Is anyone else getting this issue:
1. I deploy Kaseya agent on a machine. The agent gets all the policies from the group it goes into.
2. I change the group of this agent. I do ClearOverride + Reprocess policies on the agent
3. After all is done, the agent still has several policies that were linked to the previous group, but not to the second group.
I have triple checked and none of the policies in question should normally get to this agent. If I deploy the Kaseya Agent with the correct installer for the second group, the agent does receive the correct policies, so this is clearly an issues with policies from the previous group sticking with the agent after it was moved. I am running the latest 220.127.116.11 on premise VSA.
I also had this issue and opened a ticket for it about 2-3 months ago. I thought there was a bug as I don't remember policy management working like this.
I was told this is normal and that old policies may or may not clear until the "View Compliance" event runs. You should see this under Policy Management>Summary>Logs.
I have found it can take several hours for the old policies to be removed. It always ends up showing only the correct policies applied. It just now takes longer than before for some reason.

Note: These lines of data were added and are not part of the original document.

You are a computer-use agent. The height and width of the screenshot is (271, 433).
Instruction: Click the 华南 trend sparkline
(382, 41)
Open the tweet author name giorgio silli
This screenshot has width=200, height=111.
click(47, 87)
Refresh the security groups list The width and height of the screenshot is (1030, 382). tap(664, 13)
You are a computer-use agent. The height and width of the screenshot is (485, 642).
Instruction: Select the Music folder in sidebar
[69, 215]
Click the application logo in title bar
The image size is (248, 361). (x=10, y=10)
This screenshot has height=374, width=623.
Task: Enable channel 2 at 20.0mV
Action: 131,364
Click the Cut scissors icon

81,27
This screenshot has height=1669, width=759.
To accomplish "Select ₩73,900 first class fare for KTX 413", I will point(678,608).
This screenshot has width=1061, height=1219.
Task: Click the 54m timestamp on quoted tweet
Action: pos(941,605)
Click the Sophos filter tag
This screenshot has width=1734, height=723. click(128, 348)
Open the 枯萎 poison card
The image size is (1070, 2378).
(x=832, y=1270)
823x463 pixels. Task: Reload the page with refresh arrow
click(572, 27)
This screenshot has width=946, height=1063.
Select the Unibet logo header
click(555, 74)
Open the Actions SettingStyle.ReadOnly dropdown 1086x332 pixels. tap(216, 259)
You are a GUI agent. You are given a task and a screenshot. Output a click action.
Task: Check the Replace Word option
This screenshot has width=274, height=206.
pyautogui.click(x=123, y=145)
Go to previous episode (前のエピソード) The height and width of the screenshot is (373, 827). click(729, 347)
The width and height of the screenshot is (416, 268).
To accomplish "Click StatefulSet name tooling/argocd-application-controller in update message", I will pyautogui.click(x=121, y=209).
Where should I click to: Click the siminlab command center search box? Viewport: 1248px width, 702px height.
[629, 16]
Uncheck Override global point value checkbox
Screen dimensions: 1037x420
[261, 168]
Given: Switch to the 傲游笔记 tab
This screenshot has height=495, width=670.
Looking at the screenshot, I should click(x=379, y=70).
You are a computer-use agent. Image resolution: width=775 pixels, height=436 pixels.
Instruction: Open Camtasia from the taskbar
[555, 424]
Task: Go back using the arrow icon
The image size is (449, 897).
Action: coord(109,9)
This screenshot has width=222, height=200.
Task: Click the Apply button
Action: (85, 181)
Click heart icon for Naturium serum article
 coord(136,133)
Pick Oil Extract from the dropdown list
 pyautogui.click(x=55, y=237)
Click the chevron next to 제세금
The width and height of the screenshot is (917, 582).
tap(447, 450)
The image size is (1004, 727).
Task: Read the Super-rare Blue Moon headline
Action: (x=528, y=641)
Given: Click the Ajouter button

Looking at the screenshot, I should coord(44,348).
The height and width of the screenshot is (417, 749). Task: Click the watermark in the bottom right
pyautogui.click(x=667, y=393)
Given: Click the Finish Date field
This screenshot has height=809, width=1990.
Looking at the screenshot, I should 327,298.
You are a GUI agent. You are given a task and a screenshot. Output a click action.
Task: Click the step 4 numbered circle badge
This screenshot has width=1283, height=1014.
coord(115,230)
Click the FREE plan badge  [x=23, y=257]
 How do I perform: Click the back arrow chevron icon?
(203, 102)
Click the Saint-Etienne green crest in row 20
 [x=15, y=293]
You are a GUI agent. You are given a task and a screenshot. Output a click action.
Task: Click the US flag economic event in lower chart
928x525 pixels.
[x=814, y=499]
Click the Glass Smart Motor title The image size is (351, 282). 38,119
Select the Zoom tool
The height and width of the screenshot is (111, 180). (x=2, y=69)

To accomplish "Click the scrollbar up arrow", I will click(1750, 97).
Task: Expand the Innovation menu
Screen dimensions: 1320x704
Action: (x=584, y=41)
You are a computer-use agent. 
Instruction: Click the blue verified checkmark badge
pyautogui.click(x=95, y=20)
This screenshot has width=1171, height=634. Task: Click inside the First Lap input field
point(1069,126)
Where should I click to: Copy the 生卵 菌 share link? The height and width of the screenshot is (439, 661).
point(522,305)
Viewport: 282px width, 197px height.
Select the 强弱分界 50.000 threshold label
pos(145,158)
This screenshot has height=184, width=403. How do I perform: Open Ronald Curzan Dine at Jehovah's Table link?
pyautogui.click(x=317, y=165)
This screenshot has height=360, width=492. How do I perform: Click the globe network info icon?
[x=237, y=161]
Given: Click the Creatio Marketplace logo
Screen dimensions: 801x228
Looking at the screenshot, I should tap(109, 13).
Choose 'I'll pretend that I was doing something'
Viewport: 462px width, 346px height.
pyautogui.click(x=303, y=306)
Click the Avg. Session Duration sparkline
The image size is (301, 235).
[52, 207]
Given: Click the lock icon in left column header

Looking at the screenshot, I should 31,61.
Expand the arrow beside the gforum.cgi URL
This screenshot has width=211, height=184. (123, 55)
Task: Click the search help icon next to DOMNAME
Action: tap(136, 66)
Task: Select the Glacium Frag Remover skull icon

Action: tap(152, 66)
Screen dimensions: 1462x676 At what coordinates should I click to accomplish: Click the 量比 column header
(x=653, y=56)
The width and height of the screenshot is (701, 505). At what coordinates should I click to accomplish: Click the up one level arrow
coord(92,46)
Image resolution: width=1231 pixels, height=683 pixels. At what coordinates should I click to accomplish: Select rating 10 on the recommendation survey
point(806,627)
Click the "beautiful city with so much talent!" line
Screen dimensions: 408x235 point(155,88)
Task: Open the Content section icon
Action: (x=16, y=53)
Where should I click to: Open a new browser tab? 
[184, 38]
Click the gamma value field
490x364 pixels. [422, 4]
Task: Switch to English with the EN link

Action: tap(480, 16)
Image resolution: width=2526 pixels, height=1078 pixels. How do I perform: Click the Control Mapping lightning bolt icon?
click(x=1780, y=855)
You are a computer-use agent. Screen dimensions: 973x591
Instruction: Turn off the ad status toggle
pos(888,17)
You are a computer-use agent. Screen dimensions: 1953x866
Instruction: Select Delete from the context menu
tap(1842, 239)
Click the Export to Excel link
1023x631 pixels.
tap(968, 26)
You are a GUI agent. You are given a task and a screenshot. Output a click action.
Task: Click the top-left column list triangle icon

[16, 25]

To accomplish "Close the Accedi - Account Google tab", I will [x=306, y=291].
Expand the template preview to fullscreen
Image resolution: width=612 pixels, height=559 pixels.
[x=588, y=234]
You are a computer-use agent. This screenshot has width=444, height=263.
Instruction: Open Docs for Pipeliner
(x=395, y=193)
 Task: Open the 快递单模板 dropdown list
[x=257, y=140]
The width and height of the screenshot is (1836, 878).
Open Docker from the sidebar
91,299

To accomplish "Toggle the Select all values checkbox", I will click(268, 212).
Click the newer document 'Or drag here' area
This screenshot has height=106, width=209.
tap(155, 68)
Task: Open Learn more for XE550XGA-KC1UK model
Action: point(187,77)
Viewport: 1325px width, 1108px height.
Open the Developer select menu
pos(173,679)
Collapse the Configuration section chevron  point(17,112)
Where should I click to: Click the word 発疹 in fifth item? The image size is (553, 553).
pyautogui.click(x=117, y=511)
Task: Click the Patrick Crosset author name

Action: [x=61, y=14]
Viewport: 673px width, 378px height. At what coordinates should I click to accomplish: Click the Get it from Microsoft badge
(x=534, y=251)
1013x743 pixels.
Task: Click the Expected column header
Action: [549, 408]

We've minimized this issue with the following settings in Policy Management / Configure / Settings:
Deployment Interval - 15 minutes
Compliance Check - every 1 day(s) within 240 minutes of 08:00...
We have a procedure that runs between 4-5am to detect group changes and potentially block or unblock policies. The compliance check at 8am
Our MSP practice has just over 2500 endpoints - smaller practices can increase the compliance check cycle to 2-4 times a day, but except when first deploying your policies (or in dev), this should not be too often as it puts a load on your VSA. Our DEV platform with 9 agents runs the compliance check hourly and has a deploy interval of 5 minutes.
We also use the Compliance Check option and it runs daily.
The policies from the first group where kept for several days even after the Compliance Check runs.